New guest blogger Matt Wood heads up the Production Software team at the Wellcome Trust Sanger Institute, where he builds tools and processes to manage tens of terabytes of data per day in support of genomic research. Matt will be exploring the intersection of data, computer technology, and science on Radar.
The original Human Genome Project was completed in 2003, after a 13-year worldwide effort and a billion dollar budget. The quest to sequence all three billion letters of the human genome, which encodes a wide range of human characteristics including the risk of disease, has provided the foundation for modern biomedical research.
Through research built around the human genome, the scientific community aims to learn more about the interplay of genes, and the role of biologically active regions of the genome in maintaining health or causing disease. Since such active areas are often well conserved between species, and given the huge costs involved in sequencing a human genome, scientists have worked hard to sequence a wide range of organisms that span evolutionary history.
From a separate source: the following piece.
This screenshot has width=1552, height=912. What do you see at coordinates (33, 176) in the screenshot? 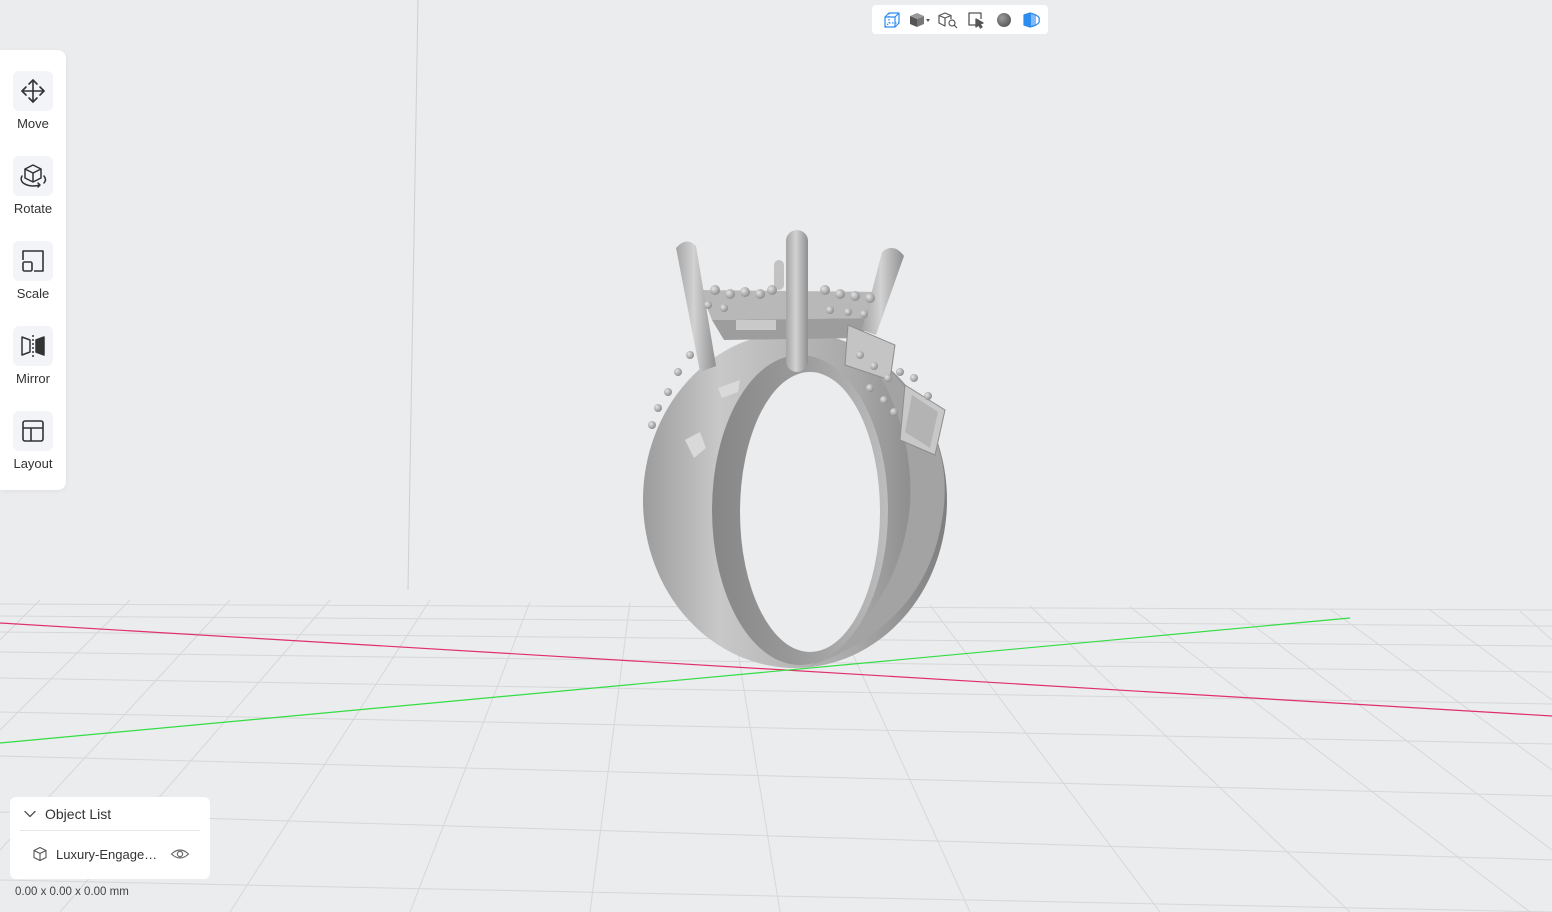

This has resulted in the publication of around 40 different species’ genomes, ranging from C. elegans to the Chimpanzee, from the Opossum to the Orangutan. These genomic sequences have helped progress the state of the art of human genomic research, in part, by helping to identify biologically important genes.
Whilst there is great value in comparing genomes between species, the answers to key questions of an individual’s genetic makeup can only be found by looking at individuals within the same species. Until recently, this has been prohibitively expensive. We needed a quantum leap in cost-effective, timely individual genome sequencing, a leap delivered by a new wave of technologies from companies such as Illumina, Roche and Applied Biosystems.
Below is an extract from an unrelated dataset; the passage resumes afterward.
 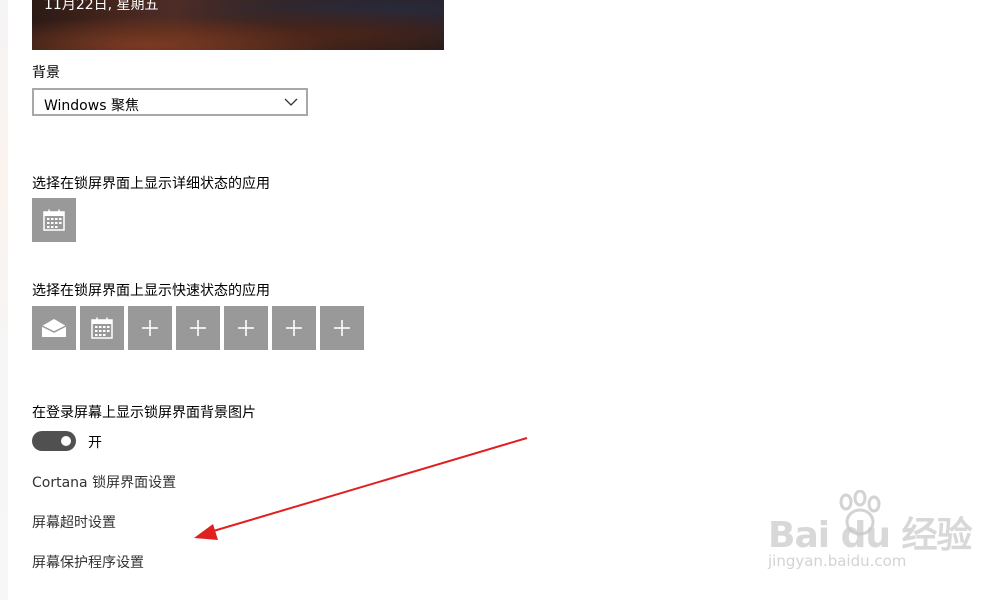 I want to click on lock-screen-preview: 11月22日, 星期五, so click(x=238, y=25).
In the last 18 months, new horizons in genomic research have opened up, along with a number of new projects looking to make a big impact (the 1000 Genomes Project and International Cancer Genome Consortium to name but two). Despite the huge potential, these new technologies bring with them some tough challenges for modern biological research.
For the first time, biology has become truly data driven. New short-read sequencing technologies offer orders of magnitude greater resolution when sequencing DNA, sufficient to detect the single-letter changes that could indicate an increased risk of disease. The cost of this enhanced resolution comes in the form of substantial data throughput requirements, with a single sequencing instrument generating terabytes of data a week–more than all biological protocols to date. The methods by which data of this scale can be efficiently moved, analyzed, and made available to scientific collaborators (not least the challenge of backing it up), are cause for intense activity and discussion in biomedical research institutes around the globe.
Very rapid change
Scientific research has always been a relatively dynamic realm to work in, but the novel requirements of these new technologies bring with them unprecedented levels of flux. Software tools built around these technologies are required to bend and flex with the same agility as the frequently updated and refined underlying laboratory protocols and analysis techniques. A new breed of development approaches, techniques and technologies are needed to help biological researches add value to this data.
In a very short space of time the biological sciences have caught up with the data and analysis requirements of other large scale domains, such as high energy physics and astronomy. It is an exciting and challenging time to work in areas with such large scale requirements, and I look forward to discussing the role distribution, architecture and the networked future of science here on Radar.